HOW TO COMPLETE THIS TASK: Set every entry below down once more, exactly as it stands, without images.

━━━

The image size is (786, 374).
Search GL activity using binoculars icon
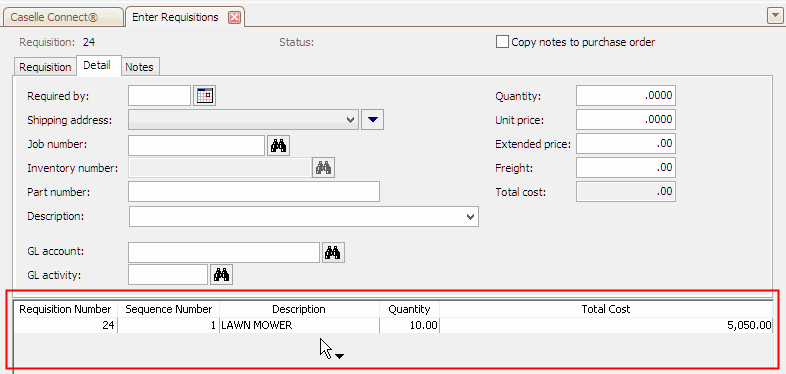[x=222, y=275]
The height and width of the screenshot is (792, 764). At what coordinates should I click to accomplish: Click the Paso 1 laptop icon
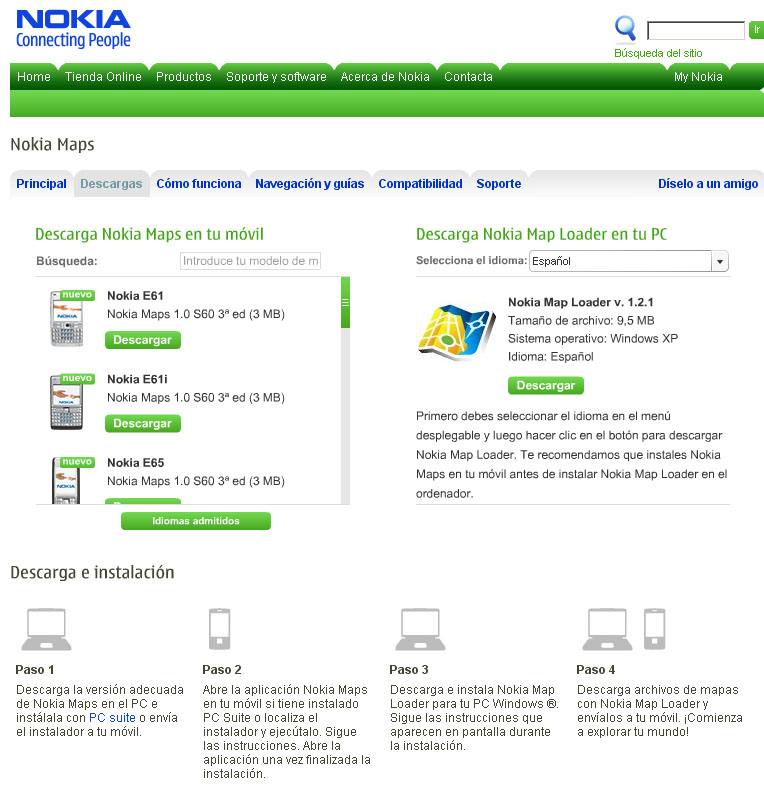46,629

━━━

ANSWER TO THIS TASK:
The image size is (786, 374).
Search GL activity using binoculars icon
[x=222, y=275]
The height and width of the screenshot is (792, 764). At what coordinates should I click to accomplish: Click the Paso 1 laptop icon
46,629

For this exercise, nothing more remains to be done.